(Problem description): Please transcribe only the lines that run from the line bearing "Task: Open the Cape" to the end of the entries, keeping both end lines. Skip the pictures.

(Material for the task):

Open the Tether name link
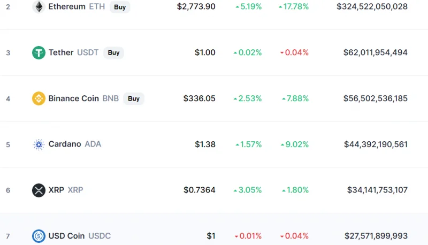This screenshot has width=428, height=245. [x=61, y=52]
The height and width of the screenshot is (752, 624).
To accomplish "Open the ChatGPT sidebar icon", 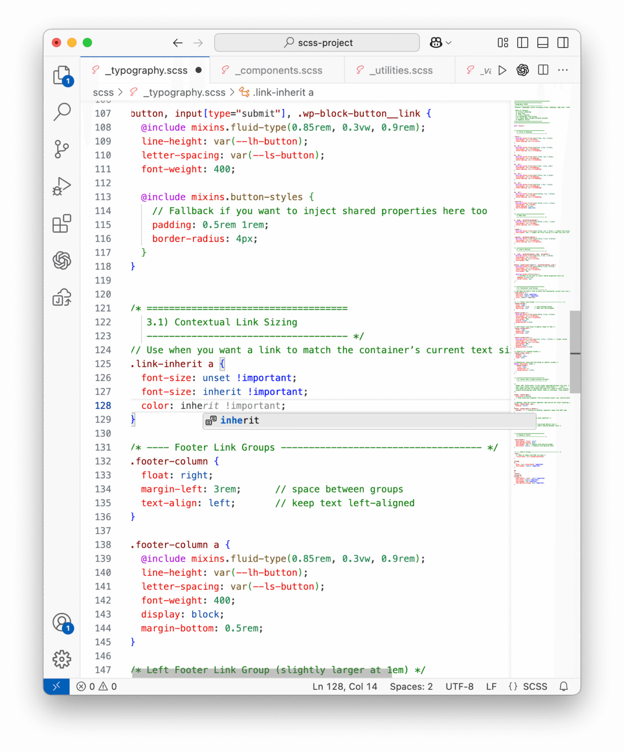I will point(62,260).
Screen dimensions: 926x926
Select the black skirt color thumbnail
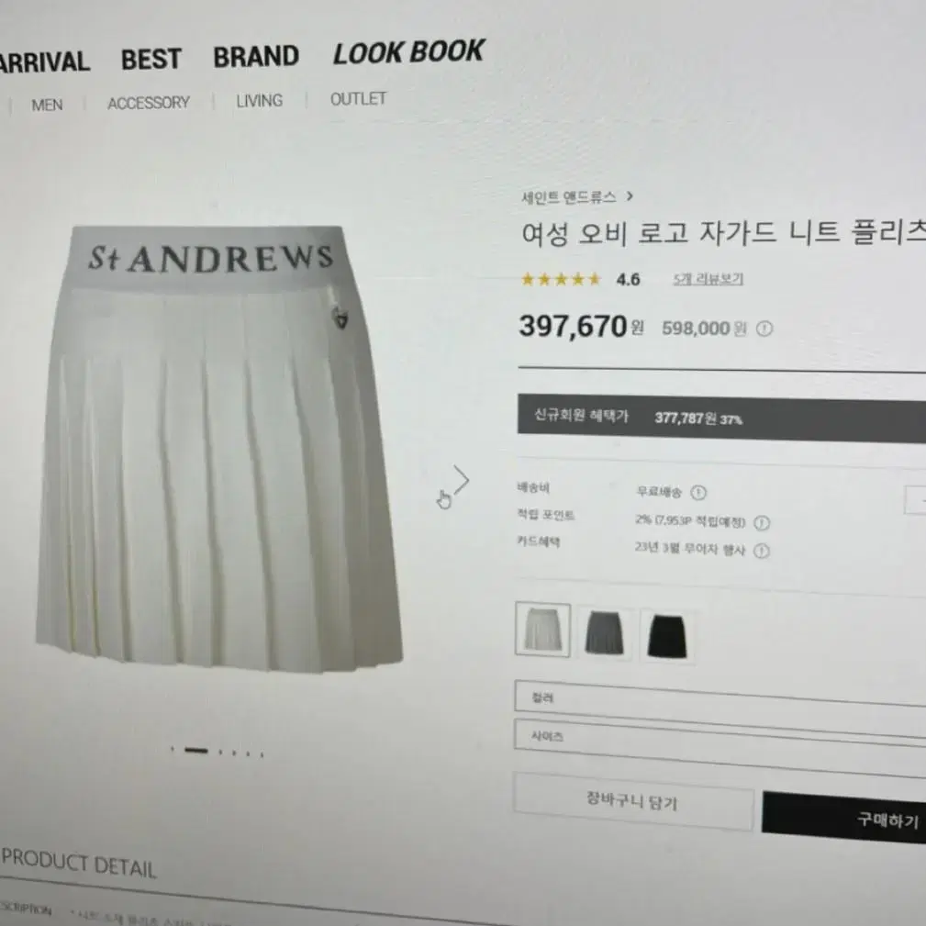coord(667,636)
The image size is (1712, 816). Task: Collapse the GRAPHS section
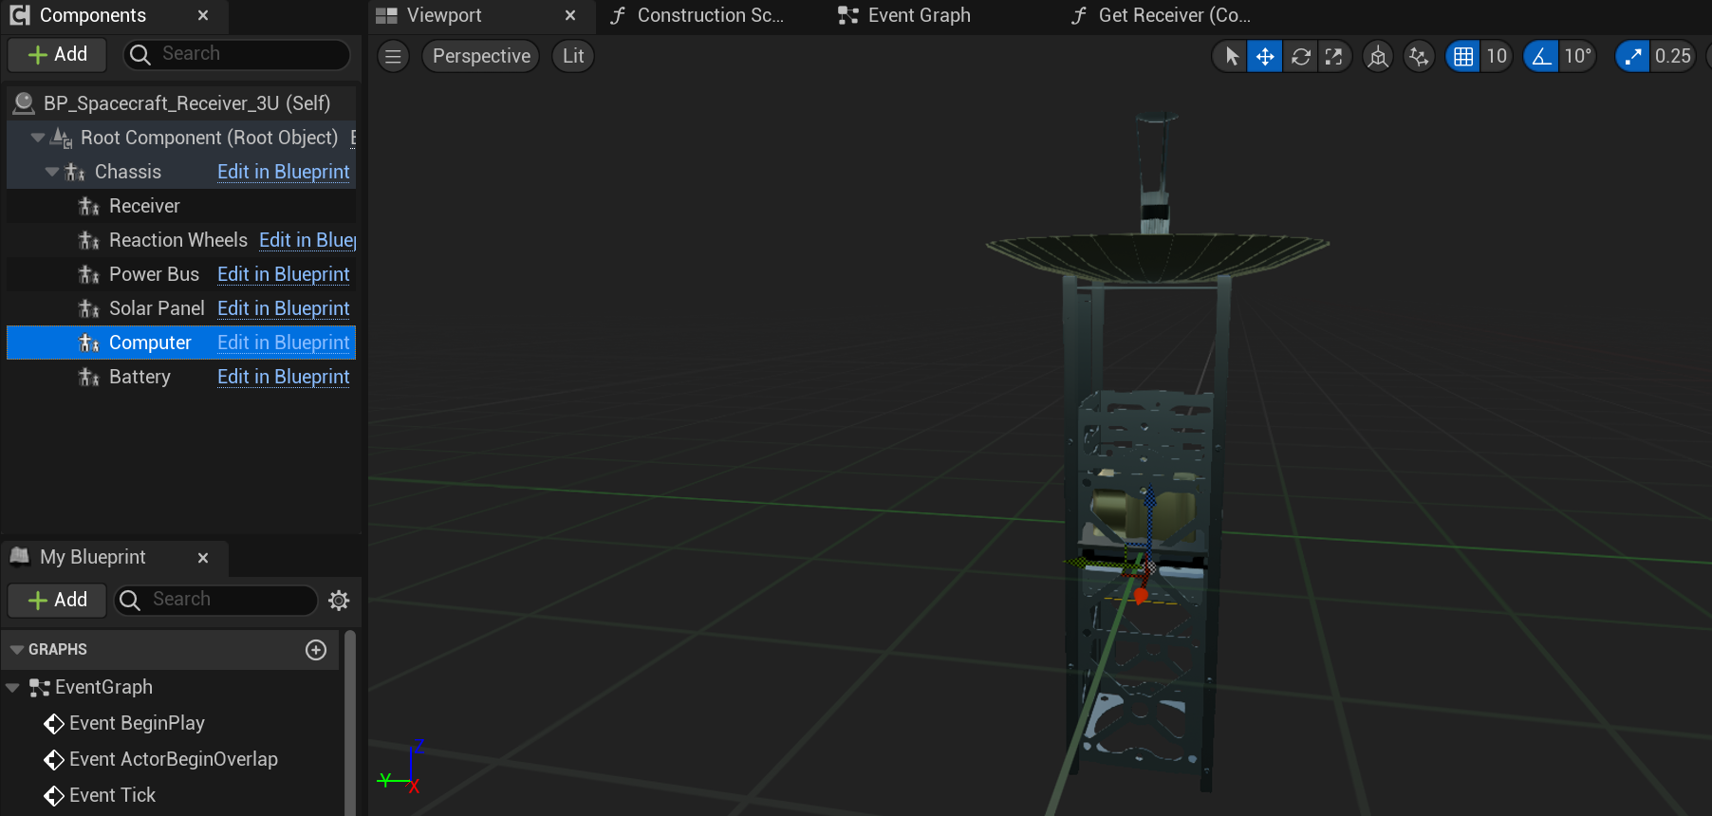tap(16, 650)
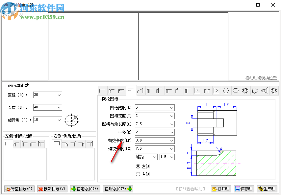This screenshot has width=281, height=195.
Task: Select the plain shaft segment icon
Action: 103,90
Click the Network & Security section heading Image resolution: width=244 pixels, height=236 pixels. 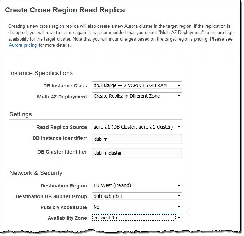pos(36,173)
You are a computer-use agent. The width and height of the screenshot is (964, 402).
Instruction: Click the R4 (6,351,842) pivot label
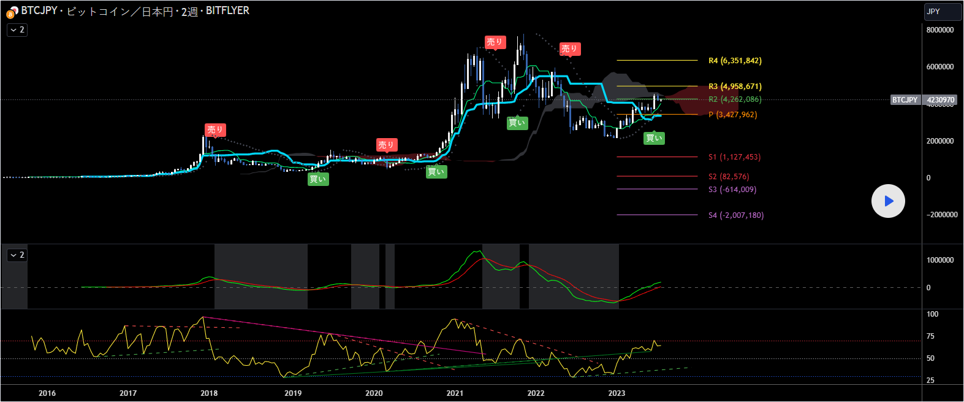click(x=735, y=61)
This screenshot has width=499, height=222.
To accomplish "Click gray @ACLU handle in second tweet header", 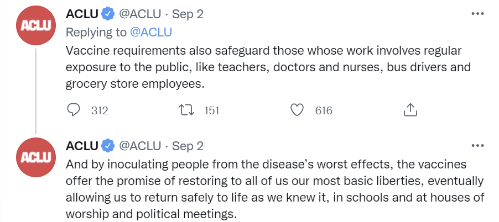I will point(140,146).
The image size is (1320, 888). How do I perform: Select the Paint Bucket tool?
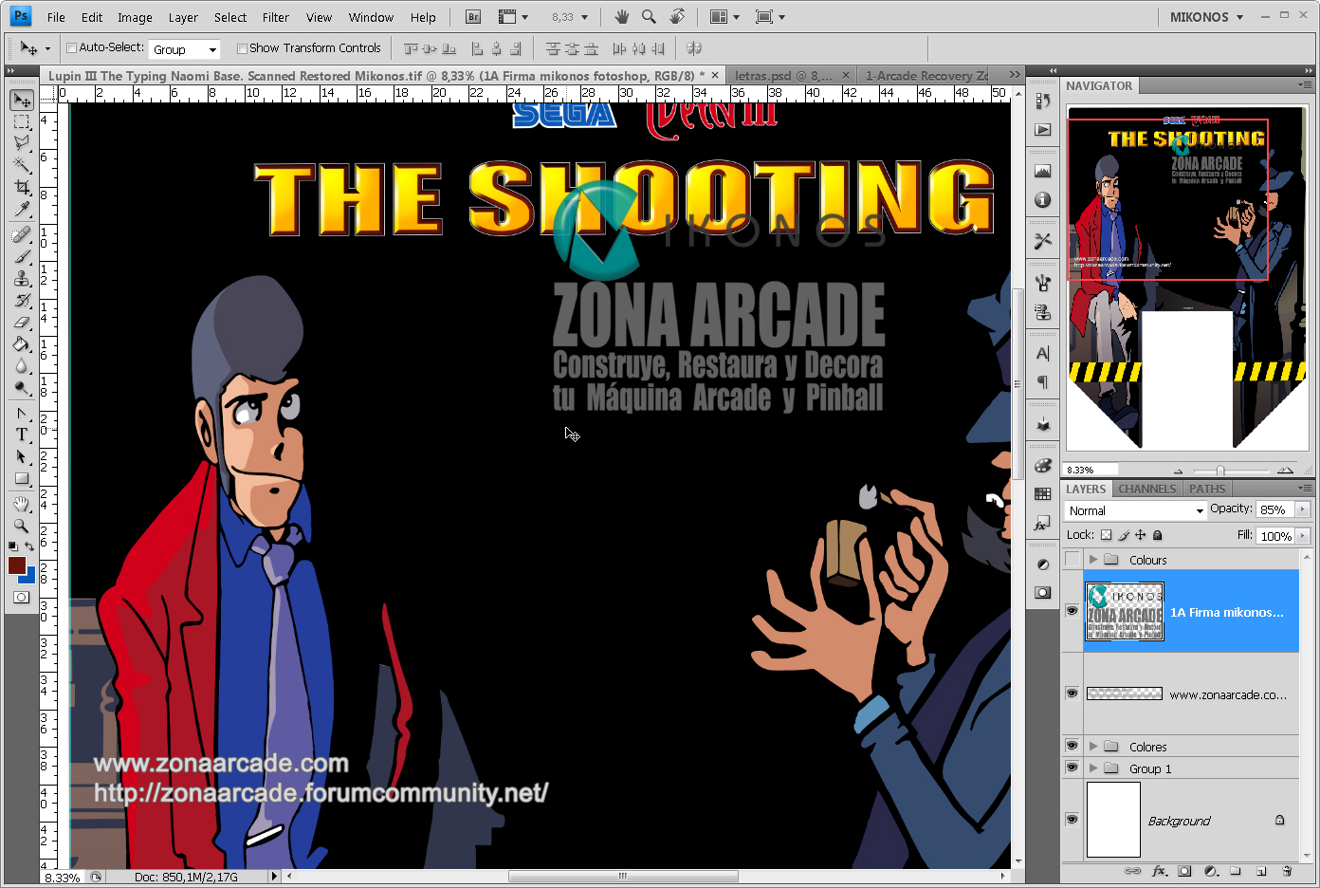[x=21, y=344]
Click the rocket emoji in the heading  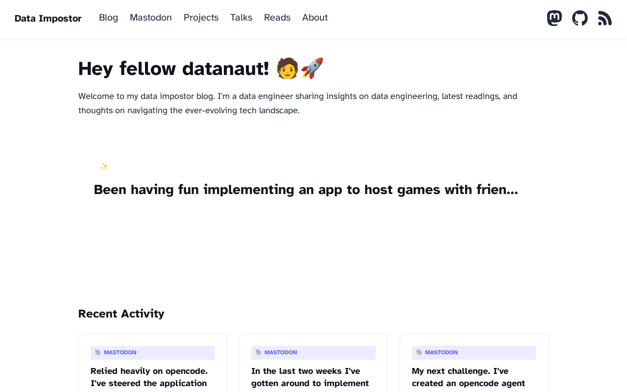[312, 68]
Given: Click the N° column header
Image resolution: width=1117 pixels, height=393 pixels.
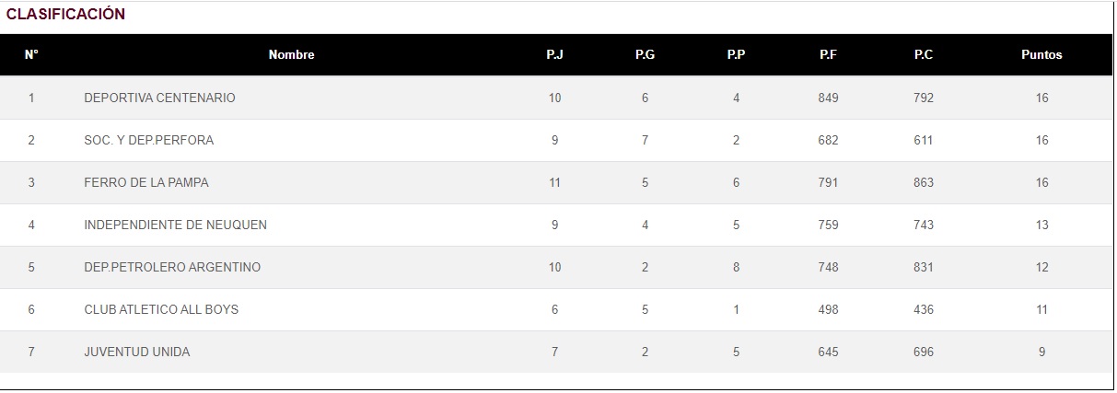Looking at the screenshot, I should click(31, 55).
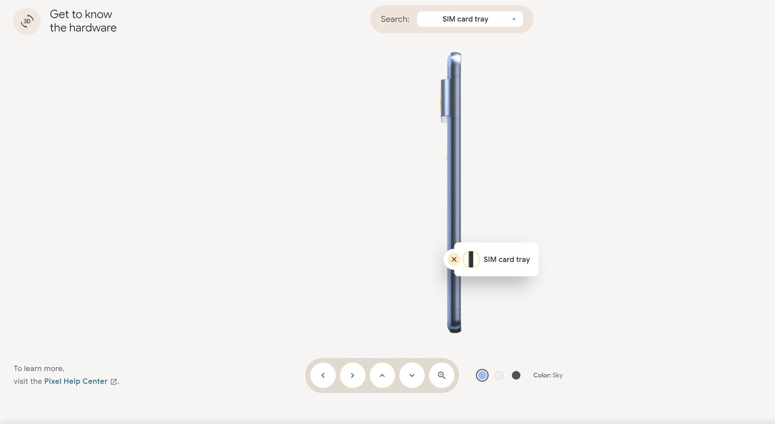Click the magnifier zoom-in button
This screenshot has width=775, height=436.
(x=442, y=375)
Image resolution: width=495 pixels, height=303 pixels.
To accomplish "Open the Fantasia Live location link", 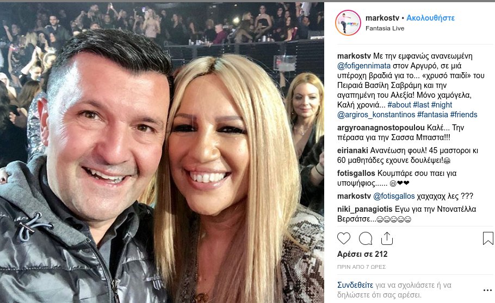I will (x=385, y=28).
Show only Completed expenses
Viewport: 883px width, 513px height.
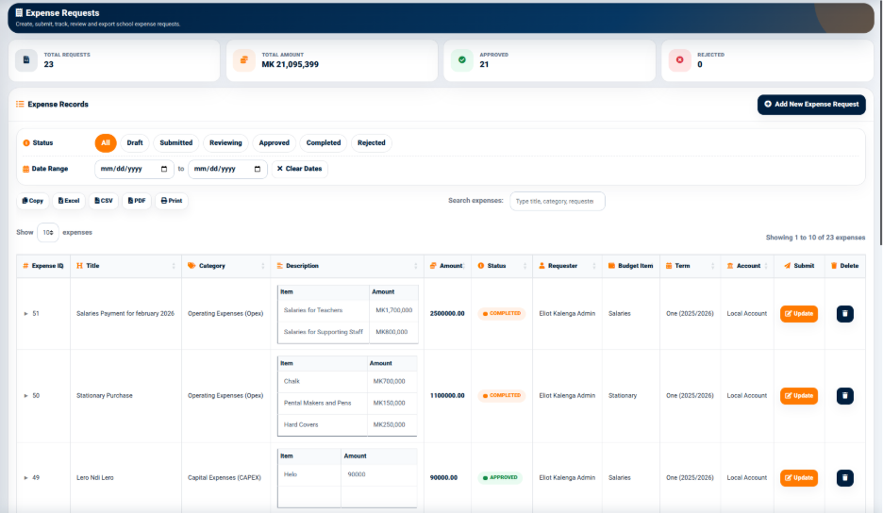(324, 143)
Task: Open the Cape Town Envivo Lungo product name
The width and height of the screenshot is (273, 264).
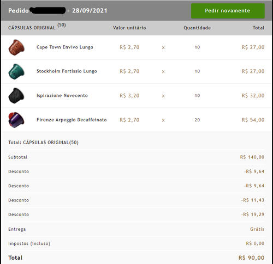Action: click(65, 47)
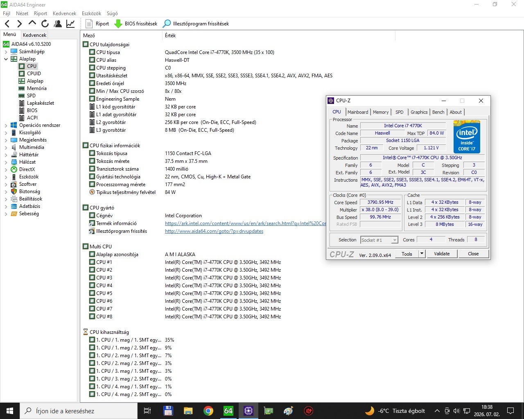This screenshot has height=419, width=524.
Task: Open the Tools dropdown arrow in CPU-Z
Action: pyautogui.click(x=422, y=254)
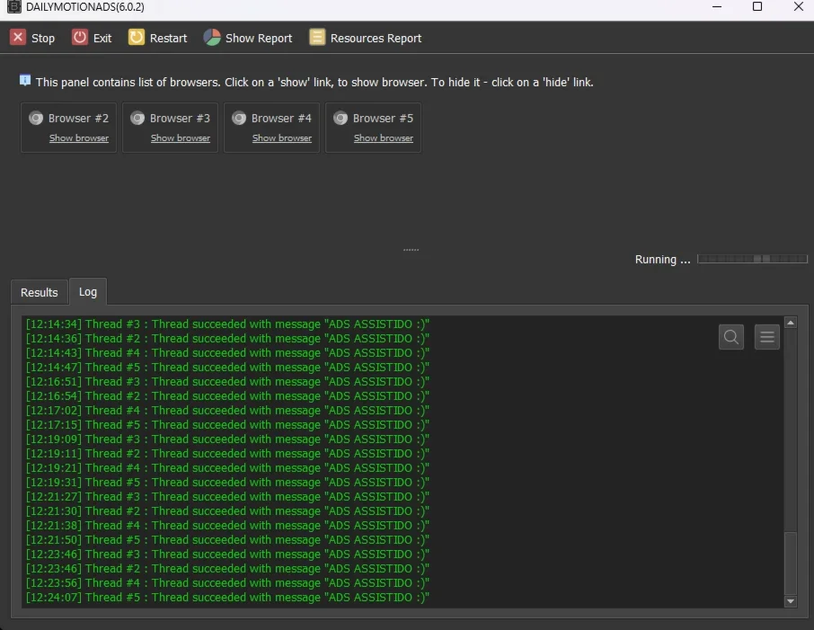Show browser for Browser #5
The width and height of the screenshot is (814, 630).
tap(383, 138)
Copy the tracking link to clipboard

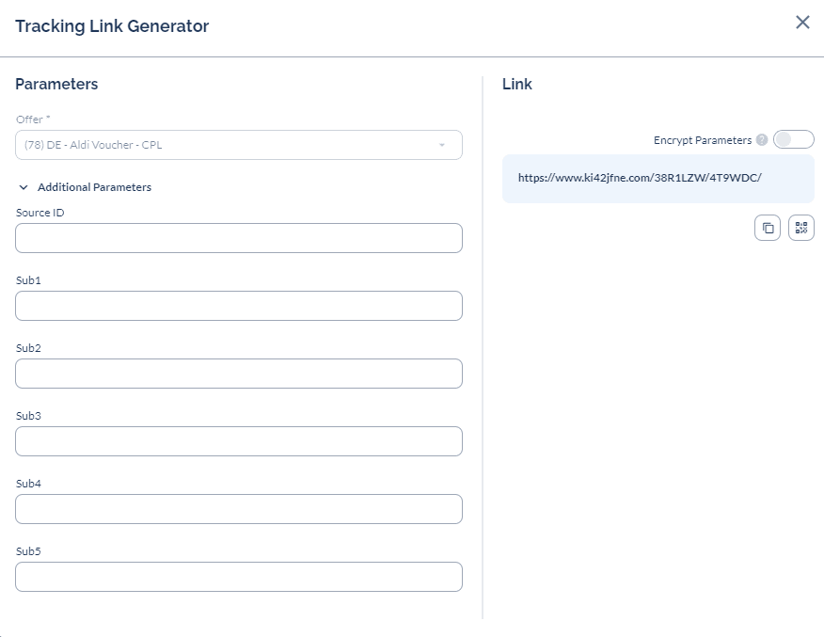pyautogui.click(x=768, y=228)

(Answer):
Task: Open the Cape Town Envivo Lungo product name
The width and height of the screenshot is (273, 264).
Action: click(65, 47)
This screenshot has height=419, width=524.
Task: Open the Tools dropdown arrow in CPU-Z
Action: pyautogui.click(x=422, y=254)
Show browser for Browser #5
The width and height of the screenshot is (814, 630).
tap(383, 138)
Copy the tracking link to clipboard

pyautogui.click(x=768, y=228)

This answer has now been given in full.